Left: Bev Sellars age 13, a year after she left St. Joseph’s Mission School. Right: A pair of moccasins that were symbolically placed into the Truth and Reconciliation Commission’s bentwood box. (Photos courtesy Bev Sellars, Canadian Museum for Human Rights)
When I first heard about the commission in 2008, I wanted to be a part of it. I knew the importance of getting this part of the country’s history out to Canadians, many of whom did not understand or know what had happened in these schools.
I applied to become one of the commission’s commissioners and was unsuccessful, but I kept my ear to the ground on what was happening. I wondered what the public reaction to the commission would be once it started its work. I was wary because my own experience with publicity about residential schools had not been a good one.

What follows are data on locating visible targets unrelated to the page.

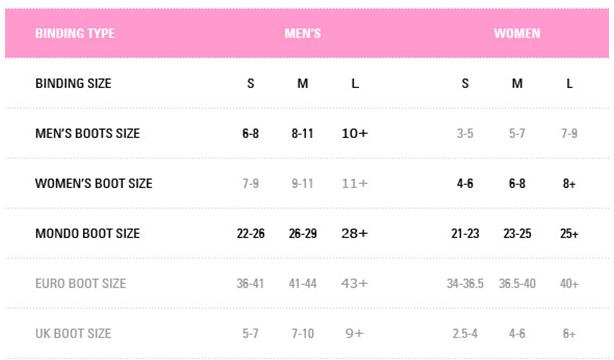Select the men's 10+ boot size
The height and width of the screenshot is (360, 614).
click(x=354, y=134)
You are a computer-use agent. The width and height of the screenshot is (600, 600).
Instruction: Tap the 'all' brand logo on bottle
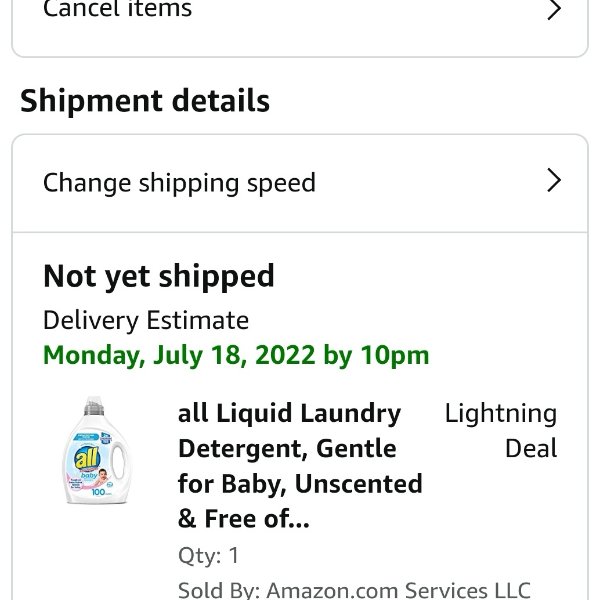[86, 457]
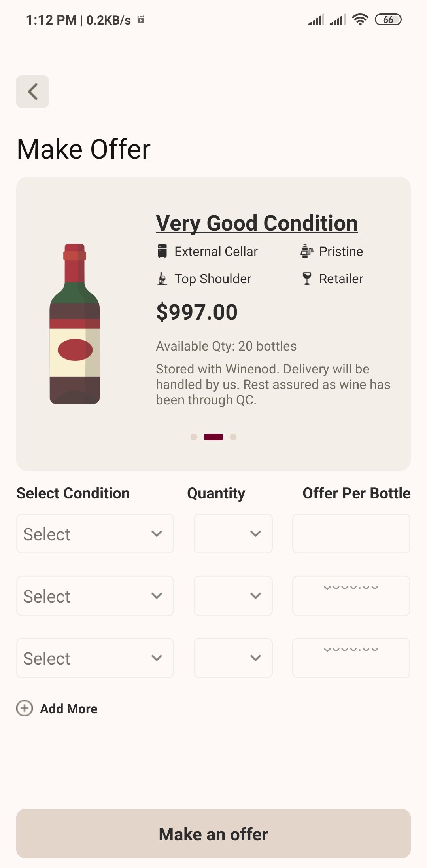Open the second row Quantity dropdown
This screenshot has height=868, width=427.
[233, 596]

In 1987, during my first term as one of the chiefs of British Columbia’s Cariboo Tribal Council (now known as the Northern Shuswap Tribal Council), we were doing work on why the four First Nations that make up our community had so many social problems, such as family breakdown, substance abuse and suicide. At the time, we didn’t realize how traumatic events could leave a lasting impression. Once we started to examine these problems closely, though, it seemed that all roads led back to the residential schools. With that in mind, our council asked Roland Chrisjohn, at the time an associate professor of psychology at the University of Guelph, to conduct a study of former residential school students. The results, which were outlined in a 1991 Canadian Journal of Native Education article titled “Faith Misplaced: Lasting Effects of Abuse in a First Nations Community,” helped make sense of the social conditions we were facing. It was then that we started to look for ways to overcome the destructive conditioning we had received at residential schools.

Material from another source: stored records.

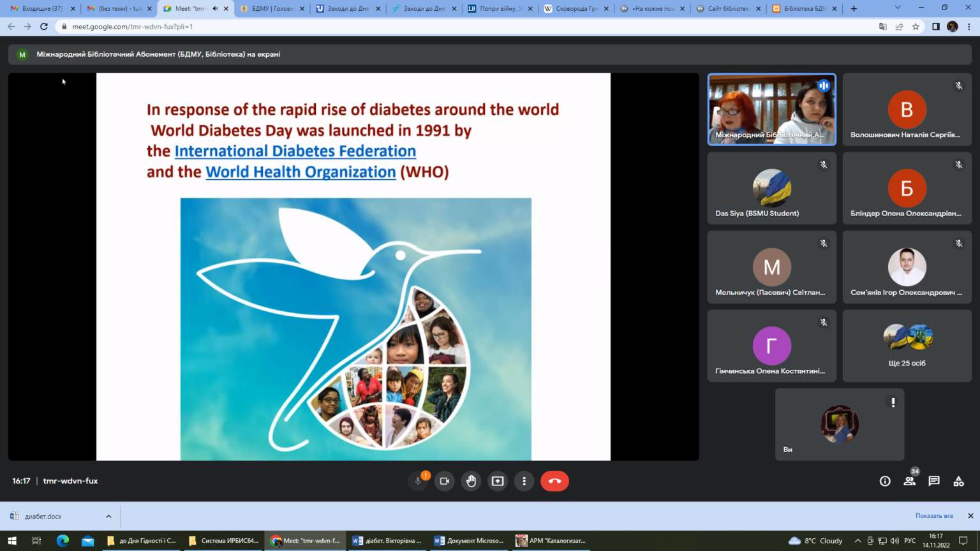Expand options for діабет.docx download

(x=108, y=517)
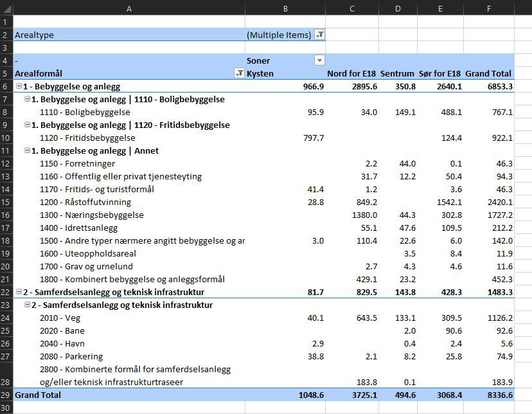This screenshot has height=414, width=532.
Task: Select column C header
Action: coord(352,8)
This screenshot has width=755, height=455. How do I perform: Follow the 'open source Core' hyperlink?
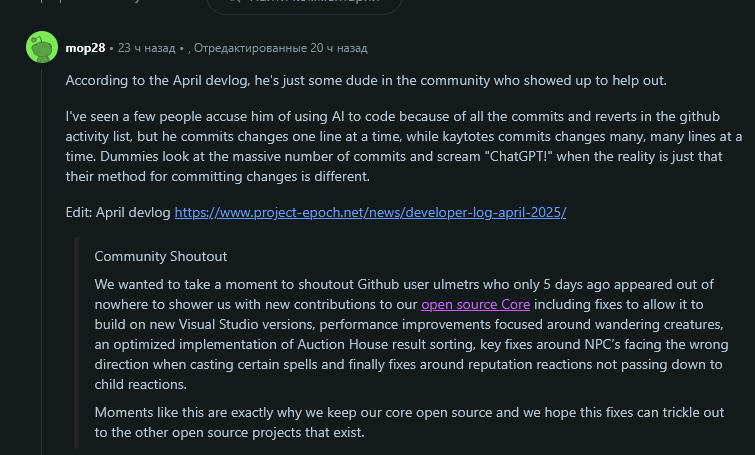pos(476,304)
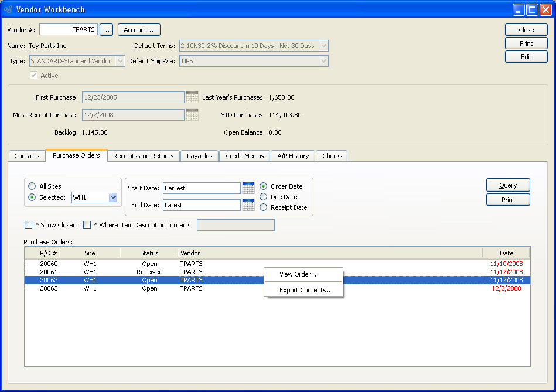
Task: Select Export Contents from context menu
Action: point(306,290)
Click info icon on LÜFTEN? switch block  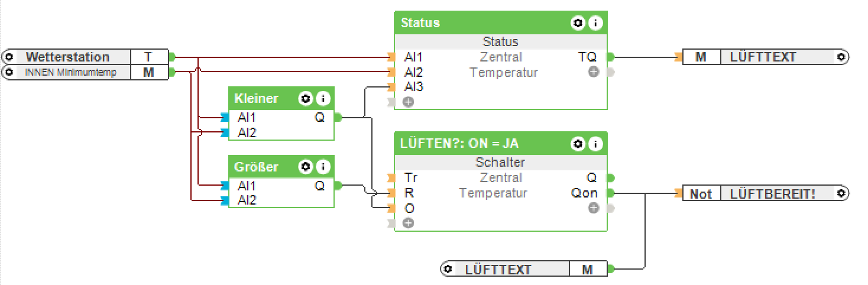595,144
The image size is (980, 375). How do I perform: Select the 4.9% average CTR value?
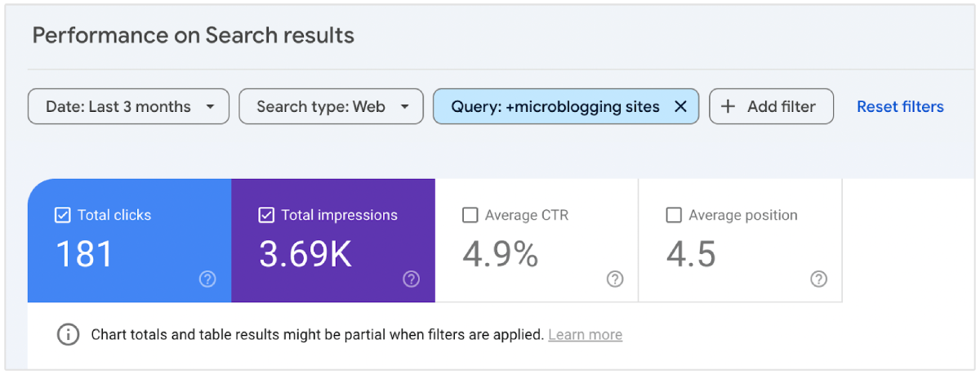(x=500, y=254)
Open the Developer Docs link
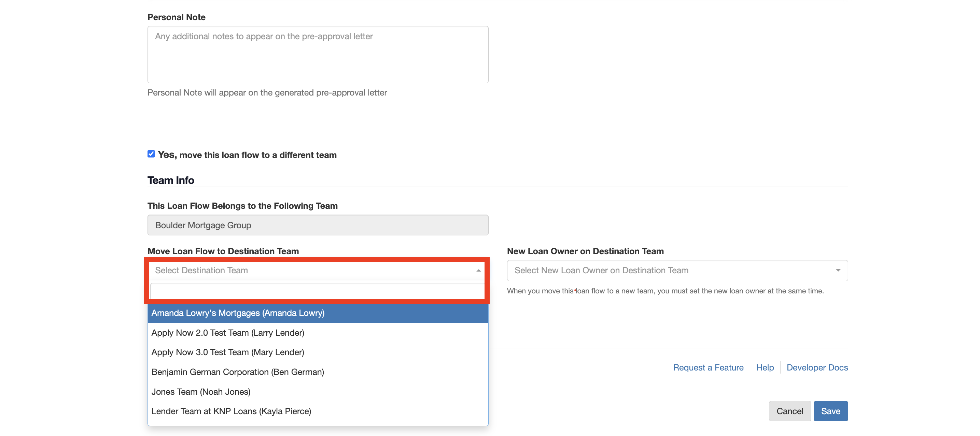The width and height of the screenshot is (980, 436). (817, 368)
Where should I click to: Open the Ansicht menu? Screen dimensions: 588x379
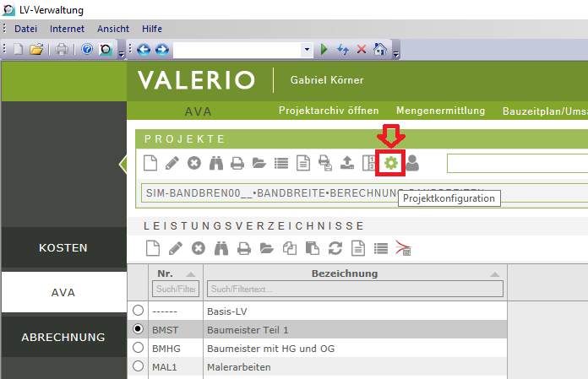[x=113, y=28]
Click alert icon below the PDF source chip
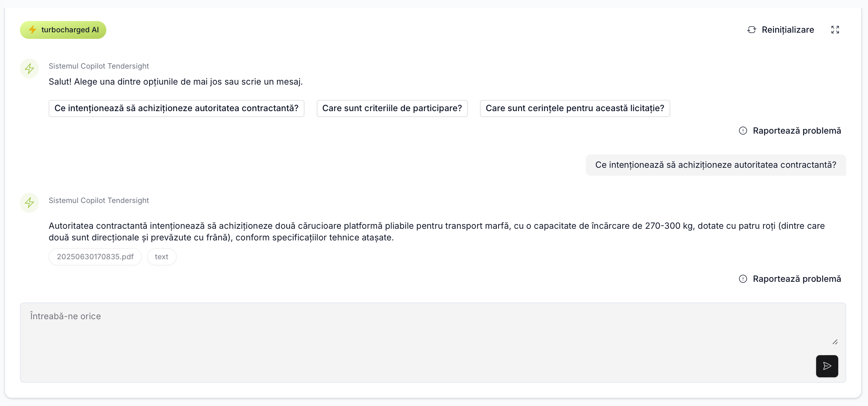Image resolution: width=868 pixels, height=406 pixels. (x=743, y=279)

Because the tribal council, Chrisjohn and the University of Guelph had issued a news release about the study, the community started to garner media attention. Reluctantly, I stepped forward to act as the council’s spokesperson on the study. Suddenly, I found myself on the front page of national newspapers and being interviewed by television crews. The CBC’s Fifth Estate did a documentary on St. Joseph’s Mission School. It was overwhelming at the time, but I answered questions and was very open and honest about what had happened — how children were separated from their parents and community, how we were required to do physical labour, how we endured physical and mental abuse at the hands of school staff, how we were indoctrinated in foreign religious beliefs.
It was during this period that I started to receive hate mail. How dare we accuse the churches of these acts? How dare we not be thankful that we received an education from the schools? How dare we complain after all that Canada does for us? I was absolutely horrified to receive these letters, and I threw them into my wood stove, hoping the extremely ugly thoughts they contained would disappear along with the paper they were written on. I did not receive one letter of support or empathy.
Perhaps I shouldn’t have been surprised. When my non-Indigenous friend, Elizabeth Furniss, published her book Victims of Benevolence: The Dark Legacy of the Williams Lake Residential School in 1995, I was shocked when she told me that that no one in Williams Lake would agree to sell the book in their store. In 1994 or 1995, the subject of residential schools was raised in one of my university history classes. A young white woman was visibly shaken when the subject was brought up. She insisted that the churches would not commit the acts that had occurred in the schools. While she did not say it outright, she indicated that she believed these were lies being told about the churches. At the time, I was still unable to speak about the abuses, so I remained silent.
I was amazed that the commission’s 2013 Vancouver event was being held at the Pacific National Exhibition grounds, a venue that seemed unnecessarily huge. I honestly didn’t believe that anyone but former residential school students and their families would be interested in attending.
But as I walked around the grounds, I saw so many people, most of them non-Indigenous. During the event, the filmmaker Lisa Jackson was premiering Hidden Legacies, her documentary about how residential schools continue to affect the generation of Indigenous children who did not attend the schools. My daughter, Jacinda Mack, and I are in the film and had been invited to speak after the screening. There must have been 2,500 people in the room, including a busload of students who had come all the way from Oregon, and again most of them were non-Indigenous. Question after question was asked after we spoke, and I think people were upset when scheduling dictated that the session finally had to be closed. I was so pleased with the turnout and the diversity of the people who attended the screening and question-and-answer session.
Yet despite being glad that events such as the one in Vancouver were taking place, being there still brought home to me the injustice of the residential school system.